_Your task_.
Render everything from the start of the records down to and including the line containing "The width and height of the screenshot is (1278, 512)." as a Markdown table with two columns, Row for the row number and Entry for the line itself. Omit blank lines.

--- Supplied material ---

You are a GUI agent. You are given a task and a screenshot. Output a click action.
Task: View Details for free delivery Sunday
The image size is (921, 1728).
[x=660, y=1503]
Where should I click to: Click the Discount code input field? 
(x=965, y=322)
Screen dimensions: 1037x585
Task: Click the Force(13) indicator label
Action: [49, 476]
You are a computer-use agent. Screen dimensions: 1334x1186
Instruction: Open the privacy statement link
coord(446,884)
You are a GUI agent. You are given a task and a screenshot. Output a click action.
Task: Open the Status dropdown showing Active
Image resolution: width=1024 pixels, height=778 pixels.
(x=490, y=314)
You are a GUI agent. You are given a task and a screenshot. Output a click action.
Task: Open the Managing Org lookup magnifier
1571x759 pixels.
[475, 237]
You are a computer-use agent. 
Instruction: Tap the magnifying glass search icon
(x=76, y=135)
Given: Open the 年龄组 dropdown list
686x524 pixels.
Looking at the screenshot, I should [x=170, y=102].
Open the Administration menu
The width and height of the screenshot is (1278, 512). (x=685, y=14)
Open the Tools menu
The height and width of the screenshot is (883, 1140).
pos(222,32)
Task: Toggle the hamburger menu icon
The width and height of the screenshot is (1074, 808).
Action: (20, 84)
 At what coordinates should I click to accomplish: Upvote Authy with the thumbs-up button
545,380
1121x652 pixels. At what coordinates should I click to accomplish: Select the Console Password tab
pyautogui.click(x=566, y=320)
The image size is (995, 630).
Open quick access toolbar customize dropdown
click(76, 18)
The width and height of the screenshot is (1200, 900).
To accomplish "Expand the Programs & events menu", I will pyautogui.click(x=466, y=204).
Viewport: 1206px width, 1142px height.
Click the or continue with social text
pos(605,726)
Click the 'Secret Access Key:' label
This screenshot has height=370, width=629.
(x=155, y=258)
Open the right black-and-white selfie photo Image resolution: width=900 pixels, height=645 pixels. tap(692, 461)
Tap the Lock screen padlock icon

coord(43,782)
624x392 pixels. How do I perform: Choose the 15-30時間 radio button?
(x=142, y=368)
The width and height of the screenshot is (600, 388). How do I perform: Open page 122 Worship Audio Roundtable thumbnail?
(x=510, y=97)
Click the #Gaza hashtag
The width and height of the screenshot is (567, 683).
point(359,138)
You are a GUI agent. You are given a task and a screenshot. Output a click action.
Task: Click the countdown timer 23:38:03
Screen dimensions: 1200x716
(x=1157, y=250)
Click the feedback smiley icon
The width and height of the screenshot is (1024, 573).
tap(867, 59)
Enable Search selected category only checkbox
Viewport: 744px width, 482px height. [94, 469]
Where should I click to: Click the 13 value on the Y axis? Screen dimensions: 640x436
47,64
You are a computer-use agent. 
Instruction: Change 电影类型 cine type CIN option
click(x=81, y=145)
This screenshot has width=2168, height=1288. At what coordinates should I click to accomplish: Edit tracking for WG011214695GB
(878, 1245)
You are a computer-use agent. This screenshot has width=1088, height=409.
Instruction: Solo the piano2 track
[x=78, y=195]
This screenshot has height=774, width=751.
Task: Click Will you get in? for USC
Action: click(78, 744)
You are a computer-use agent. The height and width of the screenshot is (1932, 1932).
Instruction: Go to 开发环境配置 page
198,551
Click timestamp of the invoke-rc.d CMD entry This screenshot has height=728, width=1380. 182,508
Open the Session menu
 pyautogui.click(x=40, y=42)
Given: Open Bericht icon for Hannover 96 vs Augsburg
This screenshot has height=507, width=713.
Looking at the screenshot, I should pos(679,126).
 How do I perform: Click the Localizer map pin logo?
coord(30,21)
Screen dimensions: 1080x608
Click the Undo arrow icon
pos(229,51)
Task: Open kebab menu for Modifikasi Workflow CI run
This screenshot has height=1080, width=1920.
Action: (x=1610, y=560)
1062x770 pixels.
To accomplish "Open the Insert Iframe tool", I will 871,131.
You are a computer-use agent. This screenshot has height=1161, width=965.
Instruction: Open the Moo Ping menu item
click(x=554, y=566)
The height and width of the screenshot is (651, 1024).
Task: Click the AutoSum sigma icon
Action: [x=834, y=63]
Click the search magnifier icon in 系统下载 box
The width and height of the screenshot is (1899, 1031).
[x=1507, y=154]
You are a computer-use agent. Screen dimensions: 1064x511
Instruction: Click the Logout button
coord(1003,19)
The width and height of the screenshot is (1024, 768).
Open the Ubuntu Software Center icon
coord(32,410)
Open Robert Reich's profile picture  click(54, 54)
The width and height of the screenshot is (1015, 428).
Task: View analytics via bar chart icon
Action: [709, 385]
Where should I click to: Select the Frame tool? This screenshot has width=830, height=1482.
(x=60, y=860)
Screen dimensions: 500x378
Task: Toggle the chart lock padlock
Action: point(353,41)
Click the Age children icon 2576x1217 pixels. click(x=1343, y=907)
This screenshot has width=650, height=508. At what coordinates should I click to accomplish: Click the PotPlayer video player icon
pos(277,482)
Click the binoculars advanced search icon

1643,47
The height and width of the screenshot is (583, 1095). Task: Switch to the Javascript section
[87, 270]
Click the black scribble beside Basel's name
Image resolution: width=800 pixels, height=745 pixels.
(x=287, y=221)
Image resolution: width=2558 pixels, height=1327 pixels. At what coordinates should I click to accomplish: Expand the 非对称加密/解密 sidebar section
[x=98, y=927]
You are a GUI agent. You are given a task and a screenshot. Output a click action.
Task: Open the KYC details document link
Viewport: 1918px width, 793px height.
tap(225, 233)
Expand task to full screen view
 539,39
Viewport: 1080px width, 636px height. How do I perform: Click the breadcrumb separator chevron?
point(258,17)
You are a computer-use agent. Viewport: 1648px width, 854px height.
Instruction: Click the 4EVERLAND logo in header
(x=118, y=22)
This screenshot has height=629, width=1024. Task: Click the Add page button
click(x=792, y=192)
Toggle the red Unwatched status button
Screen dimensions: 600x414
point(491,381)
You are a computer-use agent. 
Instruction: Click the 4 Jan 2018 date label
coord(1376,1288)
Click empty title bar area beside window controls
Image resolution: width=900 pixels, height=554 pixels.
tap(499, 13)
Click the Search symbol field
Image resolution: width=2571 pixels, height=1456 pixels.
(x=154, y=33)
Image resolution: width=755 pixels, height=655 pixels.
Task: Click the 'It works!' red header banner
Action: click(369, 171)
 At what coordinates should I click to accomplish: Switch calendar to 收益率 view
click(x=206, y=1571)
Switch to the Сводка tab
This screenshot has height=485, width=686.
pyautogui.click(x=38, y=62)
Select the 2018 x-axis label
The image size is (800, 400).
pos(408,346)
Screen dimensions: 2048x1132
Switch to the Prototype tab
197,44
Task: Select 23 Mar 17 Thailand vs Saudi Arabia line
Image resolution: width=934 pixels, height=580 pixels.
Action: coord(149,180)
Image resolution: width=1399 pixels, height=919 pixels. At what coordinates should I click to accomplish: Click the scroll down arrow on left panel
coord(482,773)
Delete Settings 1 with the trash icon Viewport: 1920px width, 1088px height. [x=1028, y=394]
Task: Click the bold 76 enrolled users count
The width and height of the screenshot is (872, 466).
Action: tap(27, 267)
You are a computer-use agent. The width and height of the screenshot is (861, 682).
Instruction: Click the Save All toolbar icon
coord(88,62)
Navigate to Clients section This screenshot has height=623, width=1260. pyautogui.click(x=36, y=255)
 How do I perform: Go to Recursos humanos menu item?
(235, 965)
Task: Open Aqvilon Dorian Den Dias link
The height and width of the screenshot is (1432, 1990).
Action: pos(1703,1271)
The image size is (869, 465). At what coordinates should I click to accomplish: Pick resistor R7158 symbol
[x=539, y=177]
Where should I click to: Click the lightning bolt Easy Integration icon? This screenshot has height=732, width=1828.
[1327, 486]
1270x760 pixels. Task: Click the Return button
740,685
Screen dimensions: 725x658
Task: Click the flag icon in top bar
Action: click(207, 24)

---

_Solution for this exercise_.
| Row | Entry |
|---|---|
| 1 | You are a GUI agent. You are given a task and a screenshot. Output a click action. |
| 2 | Task: View Details for free delivery Sunday |
| 3 | The image size is (921, 1728). |
| 4 | [x=660, y=1503] |
| 5 | Where should I click to: Click the Discount code input field?  |
| 6 | (x=965, y=322) |
| 7 | Screen dimensions: 1037x585 |
| 8 | Task: Click the Force(13) indicator label |
| 9 | Action: [49, 476] |
| 10 | You are a computer-use agent. Screen dimensions: 1334x1186 |
| 11 | Instruction: Open the privacy statement link |
| 12 | coord(446,884) |
| 13 | You are a GUI agent. You are given a task and a screenshot. Output a click action. |
| 14 | Task: Open the Status dropdown showing Active |
| 15 | Image resolution: width=1024 pixels, height=778 pixels. |
| 16 | (x=490, y=314) |
| 17 | You are a GUI agent. You are given a task and a screenshot. Output a click action. |
| 18 | Task: Open the Managing Org lookup magnifier |
| 19 | 1571x759 pixels. |
| 20 | [475, 237] |
| 21 | You are a computer-use agent.  |
| 22 | Instruction: Tap the magnifying glass search icon |
| 23 | (x=76, y=135) |
| 24 | Given: Open the 年龄组 dropdown list |
| 25 | 686x524 pixels. |
| 26 | Looking at the screenshot, I should [x=170, y=102]. |
| 27 | Open the Administration menu |
| 28 | The width and height of the screenshot is (1278, 512). (x=685, y=14) |